• Text shown:
This is expected for a 75M-parameter scratch-trained model with about 1.14B pretraining tokens and one SFT pass.

## Limitations

- Not suitable for factual QA or production use.
- Hallucinates frequently.
- Repetition loops occur.
- Arithmetic is unreliable.
- Safety behavior was not evaluated.
- Model is not aligned beyond basic supervised chat finetuning.
- The checkpoint is a custom PyTorch model, not a standard `transformers` model class.

## Intended use

- Educational tiny-LLM experiment
- Pipeline validation
- Small-model architecture experimentation
- Baseline for future 150M+ runs

## Recommended next steps

To improve quality meaningfully:

1. Train a larger ~150M model.
2. Use more unique pretraining tokens, e.g. ~5B+.
3. Improve preprocessing/tokenization throughput with multiprocessing/sharding.
4. Add stronger instruction data and possibly preference tuning.
5. Export to a standard Hugging Face `transformers` compatible format.

## Citation / attribution

Training datasets:

- `Skylion007/openwebtext`
- `HuggingFaceTB/smol-smoltalk`

This repository is an experimental model artifact from a custom tiny-LLM training pipeline.

• Raw data:
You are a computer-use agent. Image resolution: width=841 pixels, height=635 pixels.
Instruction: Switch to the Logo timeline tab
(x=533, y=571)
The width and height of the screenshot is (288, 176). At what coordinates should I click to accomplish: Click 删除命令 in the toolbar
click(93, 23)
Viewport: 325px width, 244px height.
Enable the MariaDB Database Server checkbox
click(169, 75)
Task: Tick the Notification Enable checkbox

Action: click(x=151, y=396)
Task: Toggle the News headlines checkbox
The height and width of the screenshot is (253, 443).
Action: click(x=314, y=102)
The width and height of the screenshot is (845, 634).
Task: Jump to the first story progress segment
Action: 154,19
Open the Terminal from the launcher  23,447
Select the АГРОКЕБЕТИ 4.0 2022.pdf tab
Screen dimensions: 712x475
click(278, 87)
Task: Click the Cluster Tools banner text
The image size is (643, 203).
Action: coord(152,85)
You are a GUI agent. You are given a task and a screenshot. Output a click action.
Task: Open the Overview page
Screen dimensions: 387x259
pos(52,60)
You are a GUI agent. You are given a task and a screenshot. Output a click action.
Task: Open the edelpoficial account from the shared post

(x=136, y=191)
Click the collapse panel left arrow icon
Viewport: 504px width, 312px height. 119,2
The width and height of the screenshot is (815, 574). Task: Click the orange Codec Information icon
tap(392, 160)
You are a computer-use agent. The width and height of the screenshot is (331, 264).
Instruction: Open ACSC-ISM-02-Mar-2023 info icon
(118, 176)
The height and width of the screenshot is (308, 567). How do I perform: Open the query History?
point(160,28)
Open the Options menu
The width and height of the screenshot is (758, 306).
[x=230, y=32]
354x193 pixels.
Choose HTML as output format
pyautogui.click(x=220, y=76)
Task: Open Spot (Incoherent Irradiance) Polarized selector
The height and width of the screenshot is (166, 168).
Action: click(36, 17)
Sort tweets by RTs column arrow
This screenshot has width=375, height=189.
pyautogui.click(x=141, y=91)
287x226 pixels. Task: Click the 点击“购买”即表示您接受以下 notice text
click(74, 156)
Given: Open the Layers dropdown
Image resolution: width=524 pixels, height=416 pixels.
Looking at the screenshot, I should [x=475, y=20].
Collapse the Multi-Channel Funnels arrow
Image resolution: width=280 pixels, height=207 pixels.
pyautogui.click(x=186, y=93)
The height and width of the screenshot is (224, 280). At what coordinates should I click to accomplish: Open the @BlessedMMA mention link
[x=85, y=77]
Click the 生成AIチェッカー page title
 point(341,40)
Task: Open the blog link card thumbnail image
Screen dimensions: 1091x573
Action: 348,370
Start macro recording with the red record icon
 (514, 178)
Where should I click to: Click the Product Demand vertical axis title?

• Task to complete:
Reproduce the stretch of the model card from "- Not suitable" through "was not evaluated.", swapping "frequently" for "often".

• Final answer:
- Not suitable for factual QA or production use.
- Hallucinates often.
- Repetition loops occur.
- Arithmetic is unreliable.
- Safety behavior was not evaluated.